He entered the supermarket and followed an old lady with a little boy in the shopping cart. Then he pulled out a gun.
A one-year-old boy and his 69-year-old grandmother were shot dead in the U.S. state of Florida on Thursday. The gunman killed the boy with a single shot before struggling with the grandmother and fatally shooting her, according to local authorities.
Yet, this is only one of the heartbreaking gun-related tragedies that have already taken place in the U.S. in 2021. In the first half of the year, there were 19,537 deaths from gun violence. The number was 43,558 for the entire 2020, according to the Gun Violence Archive.
Although thousands of lives are taken each year in the United States, the gun purchase regulations remain loose.
U.S. federal law establishes a baseline national standard regarding individuals' eligibility to acquire and possess firearms. The law requires that a person is prohibited from acquiring or possessing firearms if they have been convicted of certain crimes or become subject to certain court orders related to domestic violence or a serious mental condition.
Since states within the U.S. implement different regulations on firearm purchases, CGTN selected the procedures used by two states to compare with five countries where people can legally possess firearms. The two states – Arizona and California – are the most and least gun-friendly in the country, based on ranking from the Guns & Ammo magazine, a special interest firearms publication.
Arizona, one of the easy-purchase states, only requires the buyer to pass an instant background check to buy a gun. While California, one of the strictest states on gun regulation, requires four steps, including a written test, a direct contact from the dealer to the state justice department for a background check and a 10-day cool-off period.

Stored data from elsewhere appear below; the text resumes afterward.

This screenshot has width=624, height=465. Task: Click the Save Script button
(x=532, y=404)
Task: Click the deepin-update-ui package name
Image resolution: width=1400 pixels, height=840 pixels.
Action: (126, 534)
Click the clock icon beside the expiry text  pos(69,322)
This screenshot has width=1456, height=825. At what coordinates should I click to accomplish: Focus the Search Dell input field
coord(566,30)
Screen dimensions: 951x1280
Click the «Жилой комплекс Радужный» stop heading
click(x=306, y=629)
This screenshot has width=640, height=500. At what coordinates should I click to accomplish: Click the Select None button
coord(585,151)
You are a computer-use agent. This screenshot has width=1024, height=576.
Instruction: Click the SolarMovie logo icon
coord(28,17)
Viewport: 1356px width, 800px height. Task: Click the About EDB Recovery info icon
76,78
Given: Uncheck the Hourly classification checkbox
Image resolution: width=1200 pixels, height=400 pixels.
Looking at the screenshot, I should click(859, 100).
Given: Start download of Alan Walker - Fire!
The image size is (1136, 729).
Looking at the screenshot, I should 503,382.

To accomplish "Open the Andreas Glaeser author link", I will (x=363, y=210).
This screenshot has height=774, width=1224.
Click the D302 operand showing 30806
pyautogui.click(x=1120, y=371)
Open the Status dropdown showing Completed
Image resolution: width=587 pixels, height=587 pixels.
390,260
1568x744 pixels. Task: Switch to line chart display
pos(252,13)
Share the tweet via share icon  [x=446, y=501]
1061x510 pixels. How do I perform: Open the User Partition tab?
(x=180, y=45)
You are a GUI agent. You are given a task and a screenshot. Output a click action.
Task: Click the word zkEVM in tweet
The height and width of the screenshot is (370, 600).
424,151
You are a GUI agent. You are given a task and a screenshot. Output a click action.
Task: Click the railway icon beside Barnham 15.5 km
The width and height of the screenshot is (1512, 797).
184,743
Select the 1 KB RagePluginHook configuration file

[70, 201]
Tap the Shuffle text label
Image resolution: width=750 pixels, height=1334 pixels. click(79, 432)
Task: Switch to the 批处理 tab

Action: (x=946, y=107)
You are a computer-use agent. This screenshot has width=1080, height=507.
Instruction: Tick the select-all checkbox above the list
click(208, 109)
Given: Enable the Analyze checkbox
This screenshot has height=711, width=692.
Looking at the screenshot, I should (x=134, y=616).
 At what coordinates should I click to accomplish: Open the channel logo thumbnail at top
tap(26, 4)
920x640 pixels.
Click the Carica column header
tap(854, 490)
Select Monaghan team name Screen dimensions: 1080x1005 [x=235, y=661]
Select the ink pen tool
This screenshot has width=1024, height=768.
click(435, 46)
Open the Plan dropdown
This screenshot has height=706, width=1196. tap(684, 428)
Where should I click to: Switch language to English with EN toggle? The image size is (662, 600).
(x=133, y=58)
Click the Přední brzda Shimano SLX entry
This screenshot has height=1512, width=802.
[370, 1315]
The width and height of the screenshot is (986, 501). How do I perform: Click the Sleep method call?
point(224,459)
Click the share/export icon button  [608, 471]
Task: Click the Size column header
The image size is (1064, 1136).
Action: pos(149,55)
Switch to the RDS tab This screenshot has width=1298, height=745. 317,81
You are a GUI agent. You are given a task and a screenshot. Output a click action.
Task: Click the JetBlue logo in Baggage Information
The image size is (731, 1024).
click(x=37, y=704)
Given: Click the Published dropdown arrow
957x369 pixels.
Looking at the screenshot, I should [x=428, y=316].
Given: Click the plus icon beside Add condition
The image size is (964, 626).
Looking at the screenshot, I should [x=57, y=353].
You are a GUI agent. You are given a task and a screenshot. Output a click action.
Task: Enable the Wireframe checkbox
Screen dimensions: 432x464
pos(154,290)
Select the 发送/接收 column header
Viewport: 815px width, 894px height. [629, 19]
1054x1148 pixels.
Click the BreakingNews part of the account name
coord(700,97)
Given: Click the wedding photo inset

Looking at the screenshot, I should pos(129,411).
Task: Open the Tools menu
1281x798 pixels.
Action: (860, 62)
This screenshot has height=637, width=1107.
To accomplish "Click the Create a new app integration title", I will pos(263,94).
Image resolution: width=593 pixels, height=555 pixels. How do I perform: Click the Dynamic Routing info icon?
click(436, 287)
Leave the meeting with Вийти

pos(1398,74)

In contrast, most of the five other countries CGTN picked require six steps or more to purchase a gun. The processes in these countries include mandatory training, written exams and in-person interviews with friends or family members.
Besides the relatively easy and quick process of buying a gun in the U.S., a loophole exists in background checking process. Federal law only requires all federally licensed firearms dealers, such as a gun store, to request a background check before making a sale. In other words, unlicensed sellers – those who sell guns online, at gun shows or anywhere else without a federal dealer's license – do not have to run any background checks.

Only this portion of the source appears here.